The DS is fairly well integrated into the leadership of the party but its participation in the government was not approved by all of its members. However it was approved by the majority of the DS and this position is supported by the United Secretariat who feels that DS could not withdraw from their responsibilities.... The United Secretariat leaders are able to write that "Lula’s government is a government for managing the affairs of the capitalists" but also that "the make-up of Lula’s cabinet is a victory of the popular classes over imperialism and the ruling classes of Brazil." A spokesperson for DS concluded an interview with the following entrancing perspective: "In the present situation, this government can revolutionize the country’s democratic framework, transform itself into a democratic, popular government, and become an eminently socialist government."

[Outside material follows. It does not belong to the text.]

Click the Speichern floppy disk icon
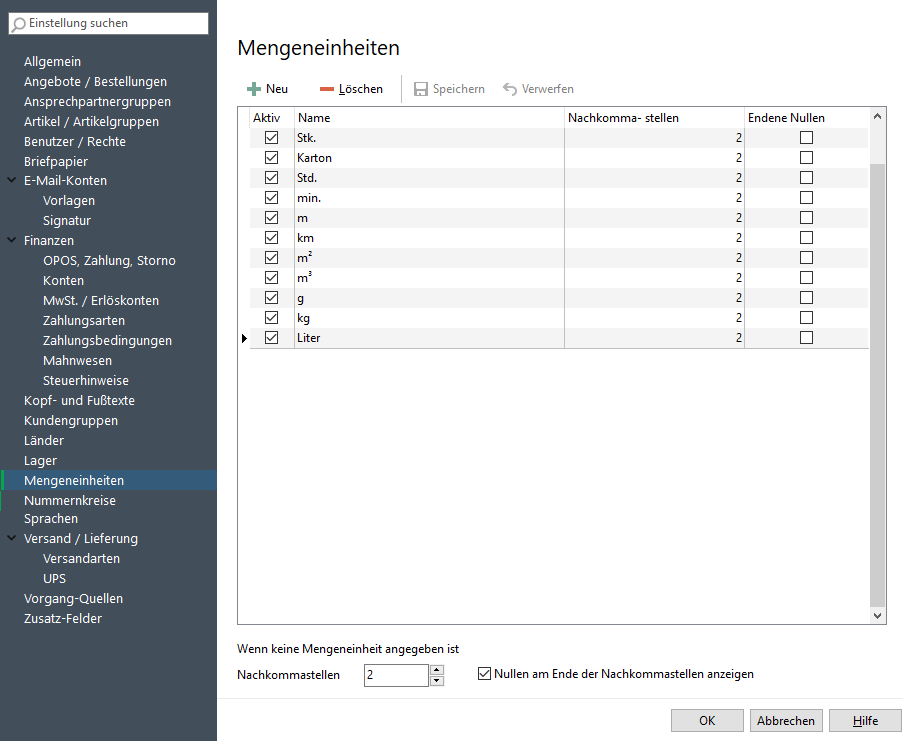Screen dimensions: 911x741 tap(421, 89)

Heloisa Helena, who was elected senator in the small northeastern state of Alagoas in 1998, refused to run for governor when Lula chose Alencar, the industrialist, as his running mate for vice-president. In early 2003, she refused to vote for Meirelles, the banker, as head of the Central Bank, and for ex-President Sarney, one of the long-established figures of the right wing, as president of the Senate despite the instructions of the Workers Party leadership. She criticizes the continuity between Cardoso’s and Lula’s policy, Lula’s subservience to the IMF and the Central Bank’s autonomy. But she also expresses her solidarity with "her" government, declaring that "The success of the government is of vital importance," while finding excuses for Lula ("I don’t think what happens is Lula’s fault") and trying to "help the Workers Party remember our speeches against Cardoso." The Workers Party leadership has been very critical of her, sometimes threatening to expel her, but without actually doing anything about it.
These opponents, who sometimes make newspaper headlines, have so far participated in all the political turns of the Workers Party. They encouraged the population to trust the Workers Party and to all intents and purposes they continue to do so. These are people who call themselves revolutionaries. They have been active in the Workers Party for 20 years, and remain active in this party now that it is in government. The implication of such a choice can only be that the Workers Party, in their view, is a party which is either revolutionary, or nearly revolutionary. This, in and of itself, is the mark of a betrayal. From the point of view of the population, the criticisms formulated by these opponents are irrelevant.
Independent political existence, which would permit honest and unambiguous criticism, thus warning the working class against the Workers Party, is certainly a less comfortable one, when the overwhelming majority of workers have confidence in the Workers Party and in Lula. But it is the only way to prepare for the future struggles of the working class against the capitalists especially when the capitalists’ interests are defended by a Workers Party government and a Workers Party president.
The working class, which at present is still waiting in expectation, can quickly come to the realization that Lula’s government is not working in its interests but against it, in favor of the capitalists. All the more so, given the conditions created by the economic crisis in a country dominated by imperialism. If this realization is not to turn into disgust with politics, or provide an opportunity for reactionary demagogues, but rather to develop into a struggle against the capitalists for a different society, workers will need to find leaders who are worthy of their trust, who have proved their ability and shown their political courage.